(Data excerpts)
________________________________________

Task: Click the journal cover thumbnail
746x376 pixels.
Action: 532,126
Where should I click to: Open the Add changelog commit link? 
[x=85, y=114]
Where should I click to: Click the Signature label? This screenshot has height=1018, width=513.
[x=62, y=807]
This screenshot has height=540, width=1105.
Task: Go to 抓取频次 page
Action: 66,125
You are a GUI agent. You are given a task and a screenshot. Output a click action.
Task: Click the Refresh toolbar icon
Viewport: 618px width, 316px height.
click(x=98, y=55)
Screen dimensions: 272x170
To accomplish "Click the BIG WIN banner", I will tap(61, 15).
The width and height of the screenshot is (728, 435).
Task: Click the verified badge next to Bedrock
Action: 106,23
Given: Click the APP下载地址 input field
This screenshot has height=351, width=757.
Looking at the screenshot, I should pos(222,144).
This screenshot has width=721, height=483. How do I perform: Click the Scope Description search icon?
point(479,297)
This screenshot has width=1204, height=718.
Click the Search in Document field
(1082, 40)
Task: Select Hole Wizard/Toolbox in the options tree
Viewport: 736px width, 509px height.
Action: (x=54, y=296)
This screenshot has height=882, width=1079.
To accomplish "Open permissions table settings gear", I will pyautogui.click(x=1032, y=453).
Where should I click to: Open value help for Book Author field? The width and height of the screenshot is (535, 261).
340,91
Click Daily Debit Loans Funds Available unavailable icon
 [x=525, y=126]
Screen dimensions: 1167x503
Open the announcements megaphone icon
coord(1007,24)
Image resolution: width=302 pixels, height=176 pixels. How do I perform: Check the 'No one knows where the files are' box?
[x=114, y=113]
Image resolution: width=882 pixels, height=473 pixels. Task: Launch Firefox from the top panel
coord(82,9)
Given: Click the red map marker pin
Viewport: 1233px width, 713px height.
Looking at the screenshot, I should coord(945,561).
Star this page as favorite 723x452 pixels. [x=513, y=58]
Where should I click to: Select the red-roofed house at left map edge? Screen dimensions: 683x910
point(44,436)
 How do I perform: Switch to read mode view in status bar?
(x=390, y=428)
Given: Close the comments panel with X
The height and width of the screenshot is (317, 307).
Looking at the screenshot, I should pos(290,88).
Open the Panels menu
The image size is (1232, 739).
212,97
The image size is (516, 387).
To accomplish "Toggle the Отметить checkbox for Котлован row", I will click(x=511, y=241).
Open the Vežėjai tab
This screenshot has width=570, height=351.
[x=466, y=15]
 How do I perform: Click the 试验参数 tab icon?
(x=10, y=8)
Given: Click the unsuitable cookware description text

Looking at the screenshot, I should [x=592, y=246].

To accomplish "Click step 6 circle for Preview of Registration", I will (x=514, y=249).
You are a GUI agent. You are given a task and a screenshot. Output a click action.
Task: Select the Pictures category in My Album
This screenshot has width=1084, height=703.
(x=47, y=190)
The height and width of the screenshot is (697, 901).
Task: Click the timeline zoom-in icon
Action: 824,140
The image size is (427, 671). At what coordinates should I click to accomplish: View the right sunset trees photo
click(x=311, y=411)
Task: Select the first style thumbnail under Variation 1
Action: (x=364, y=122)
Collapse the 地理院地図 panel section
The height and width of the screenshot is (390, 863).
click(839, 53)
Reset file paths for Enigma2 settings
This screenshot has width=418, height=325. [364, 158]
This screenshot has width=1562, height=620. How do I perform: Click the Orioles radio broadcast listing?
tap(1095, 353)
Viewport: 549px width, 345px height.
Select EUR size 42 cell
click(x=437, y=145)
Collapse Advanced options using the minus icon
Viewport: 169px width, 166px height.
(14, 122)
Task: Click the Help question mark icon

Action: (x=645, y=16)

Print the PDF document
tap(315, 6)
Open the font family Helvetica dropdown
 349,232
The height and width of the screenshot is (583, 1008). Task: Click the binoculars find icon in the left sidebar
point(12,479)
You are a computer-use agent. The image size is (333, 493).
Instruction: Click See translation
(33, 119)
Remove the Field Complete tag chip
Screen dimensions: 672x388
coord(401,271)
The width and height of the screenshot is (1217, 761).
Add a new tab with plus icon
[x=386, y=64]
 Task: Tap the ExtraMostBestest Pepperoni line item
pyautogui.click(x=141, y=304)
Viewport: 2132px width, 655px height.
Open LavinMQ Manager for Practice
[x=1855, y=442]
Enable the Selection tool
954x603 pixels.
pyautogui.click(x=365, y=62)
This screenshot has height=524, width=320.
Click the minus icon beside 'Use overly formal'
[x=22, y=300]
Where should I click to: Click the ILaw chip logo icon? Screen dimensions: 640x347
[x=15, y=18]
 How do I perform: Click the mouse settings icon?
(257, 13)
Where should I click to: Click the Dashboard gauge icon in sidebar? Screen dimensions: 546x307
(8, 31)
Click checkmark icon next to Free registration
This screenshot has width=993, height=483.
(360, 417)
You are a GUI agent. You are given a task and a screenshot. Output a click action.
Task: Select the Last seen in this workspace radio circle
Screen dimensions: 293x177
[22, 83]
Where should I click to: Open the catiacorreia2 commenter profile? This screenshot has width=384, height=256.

________________________________________

**To do**
The response should reproduce every entry above exactly.

**Exercise result**
Task: Click the journal cover thumbnail
746x376 pixels.
Action: 532,126
Where should I click to: Open the Add changelog commit link? 
[x=85, y=114]
Where should I click to: Click the Signature label? This screenshot has height=1018, width=513.
[x=62, y=807]
This screenshot has height=540, width=1105.
Task: Go to 抓取频次 page
Action: 66,125
You are a GUI agent. You are given a task and a screenshot. Output a click action.
Task: Click the Refresh toolbar icon
Viewport: 618px width, 316px height.
click(x=98, y=55)
Screen dimensions: 272x170
To accomplish "Click the BIG WIN banner", I will tap(61, 15).
The width and height of the screenshot is (728, 435).
Task: Click the verified badge next to Bedrock
Action: 106,23
Given: Click the APP下载地址 input field
This screenshot has height=351, width=757.
Looking at the screenshot, I should pos(222,144).
This screenshot has width=721, height=483. How do I perform: Click the Scope Description search icon?
point(479,297)
This screenshot has width=1204, height=718.
Click the Search in Document field
(1082, 40)
Task: Select Hole Wizard/Toolbox in the options tree
Viewport: 736px width, 509px height.
Action: (x=54, y=296)
This screenshot has height=882, width=1079.
To accomplish "Open permissions table settings gear", I will pyautogui.click(x=1032, y=453).
Where should I click to: Open value help for Book Author field? The width and height of the screenshot is (535, 261).
340,91
Click Daily Debit Loans Funds Available unavailable icon
 [x=525, y=126]
Screen dimensions: 1167x503
Open the announcements megaphone icon
coord(1007,24)
Image resolution: width=302 pixels, height=176 pixels. How do I perform: Check the 'No one knows where the files are' box?
[x=114, y=113]
Image resolution: width=882 pixels, height=473 pixels. Task: Launch Firefox from the top panel
coord(82,9)
Given: Click the red map marker pin
Viewport: 1233px width, 713px height.
Looking at the screenshot, I should coord(945,561).
Star this page as favorite 723x452 pixels. [x=513, y=58]
Where should I click to: Select the red-roofed house at left map edge? Screen dimensions: 683x910
point(44,436)
 How do I perform: Switch to read mode view in status bar?
(x=390, y=428)
Given: Close the comments panel with X
The height and width of the screenshot is (317, 307).
Looking at the screenshot, I should pos(290,88).
Open the Panels menu
The image size is (1232, 739).
212,97
The image size is (516, 387).
To accomplish "Toggle the Отметить checkbox for Котлован row", I will click(x=511, y=241).
Open the Vežėjai tab
This screenshot has width=570, height=351.
[x=466, y=15]
 How do I perform: Click the 试验参数 tab icon?
(x=10, y=8)
Given: Click the unsuitable cookware description text

Looking at the screenshot, I should [x=592, y=246].

To accomplish "Click step 6 circle for Preview of Registration", I will (x=514, y=249).
You are a GUI agent. You are given a task and a screenshot. Output a click action.
Task: Select the Pictures category in My Album
This screenshot has width=1084, height=703.
(x=47, y=190)
The height and width of the screenshot is (697, 901).
Task: Click the timeline zoom-in icon
Action: 824,140
The image size is (427, 671). At what coordinates should I click to accomplish: View the right sunset trees photo
click(x=311, y=411)
Task: Select the first style thumbnail under Variation 1
Action: (x=364, y=122)
Collapse the 地理院地図 panel section
The height and width of the screenshot is (390, 863).
click(839, 53)
Reset file paths for Enigma2 settings
This screenshot has width=418, height=325. [364, 158]
This screenshot has width=1562, height=620. How do I perform: Click the Orioles radio broadcast listing?
tap(1095, 353)
Viewport: 549px width, 345px height.
Select EUR size 42 cell
click(x=437, y=145)
Collapse Advanced options using the minus icon
Viewport: 169px width, 166px height.
(14, 122)
Task: Click the Help question mark icon

Action: (x=645, y=16)

Print the PDF document
tap(315, 6)
Open the font family Helvetica dropdown
 349,232
The height and width of the screenshot is (583, 1008). Task: Click the binoculars find icon in the left sidebar
point(12,479)
You are a computer-use agent. The image size is (333, 493).
Instruction: Click See translation
(33, 119)
Remove the Field Complete tag chip
Screen dimensions: 672x388
coord(401,271)
The width and height of the screenshot is (1217, 761).
Add a new tab with plus icon
[x=386, y=64]
 Task: Tap the ExtraMostBestest Pepperoni line item
pyautogui.click(x=141, y=304)
Viewport: 2132px width, 655px height.
Open LavinMQ Manager for Practice
[x=1855, y=442]
Enable the Selection tool
954x603 pixels.
pyautogui.click(x=365, y=62)
This screenshot has height=524, width=320.
Click the minus icon beside 'Use overly formal'
[x=22, y=300]
Where should I click to: Click the ILaw chip logo icon? Screen dimensions: 640x347
[x=15, y=18]
 How do I perform: Click the mouse settings icon?
(257, 13)
Where should I click to: Click the Dashboard gauge icon in sidebar? Screen dimensions: 546x307
(8, 31)
Click checkmark icon next to Free registration
This screenshot has width=993, height=483.
(360, 417)
You are a GUI agent. You are given a task and a screenshot. Output a click action.
Task: Select the Last seen in this workspace radio circle
Screen dimensions: 293x177
[22, 83]
Where should I click to: Open the catiacorreia2 commenter profile? This screenshot has width=384, height=256.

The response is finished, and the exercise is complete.